The simulation of mutual nuclear destruction, “Eschaton.” occupies a central position in the body of Infinite Jest.  Even more space when one figures in the “fall-out’ that ensued because of the injuries that occurred because of the game.  In this presentation I would like to attempt to address how David Foster Wallace might have chosen the name for the game, how he might have come up with his inspiration for it, and then attempt to apply the metaphor of “eschaton” to the worlds of the Enfield Tennis Academy, the Ennet House Drug and Alcohol Recovery Facility, and to the Quebecois Separatist Group; a collection of barely credible characters, including wheelchair assassins, who are searching for their own weapon of mass destruction, the film “Infinite Jest;” so captivating a movie to watch that the viewer becomes so engrossed in it that his will to live abandons him.  The movie totally takes hold of (vaporizes) the mind to the point that the viewer neglects all physical needs, including the need to eat and sleep.  Death eventually ensues; a numbing mind-rot in front of a television.  Each of the aforementioned worlds has its levels of mutual assistance, diplomacy, distrust, deceit and hostility that are simulated in the game (or final judgement) of Eschaton.  I will be addressing a number of books and movies that most of us and I believe David Foster Wallace as well was familiar with, that perhaps might have led to his creation of the game.

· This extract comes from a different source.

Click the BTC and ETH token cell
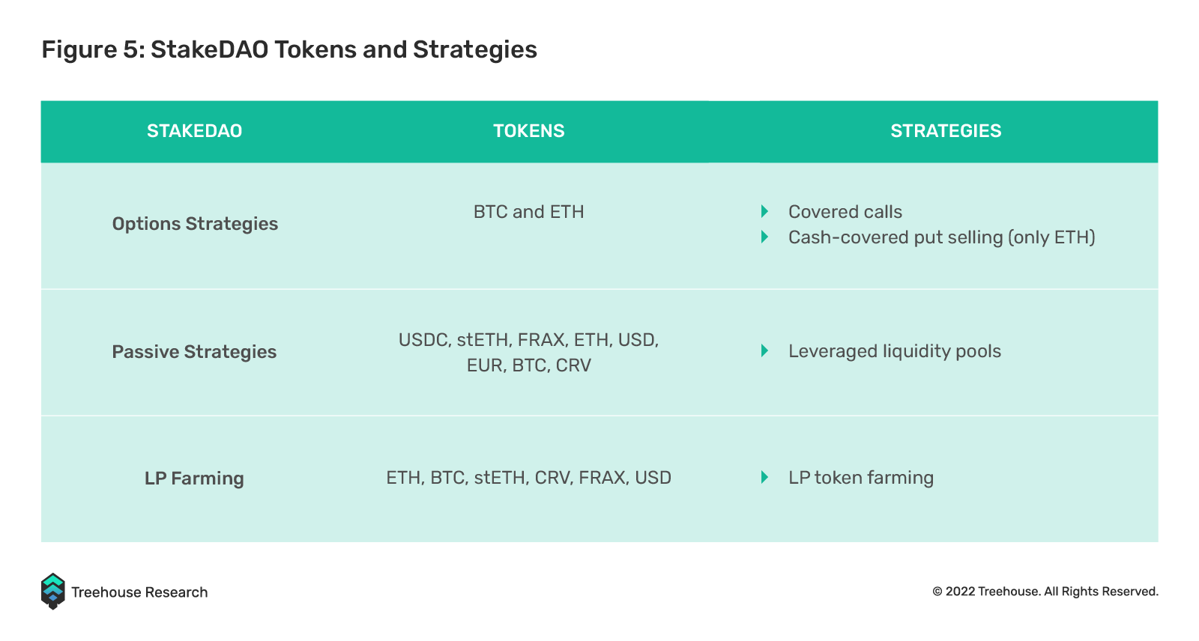The image size is (1199, 641). [x=528, y=212]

Freedictionary.com defines Eschaton as the end of time following Armageddon when God will decree the fates of all individual humans according to the good and evil of their earthly lives.”  In order to arrive at this point in time, we must look to divine inspiration, or mankind must acquire technology destructive enough to invoke that day of reckoning upon itself.  When the Manhattan Project Scientists tapped the power of the atom, they lit the path that has led to a point in history where we now have that ability.  One can’t help but note the irony in the fact that the Eschaton game at the Enfield Academy is scheduled for “Interdependence Day.”

Hiroshima and Nagasaki shocked the psyches of not only David Foster Wallace’s parent’s generation, but have left their scars on succeeding generations as well.  Young David’s TV viewing, according to D. T. Max in his biography of Wallace, was “intense and extensive enough to worry his parents,”  and in later years DFW would reflect that television was a major influence in his childhood, “the key factor in this schizophrenic experience that I had growing up.”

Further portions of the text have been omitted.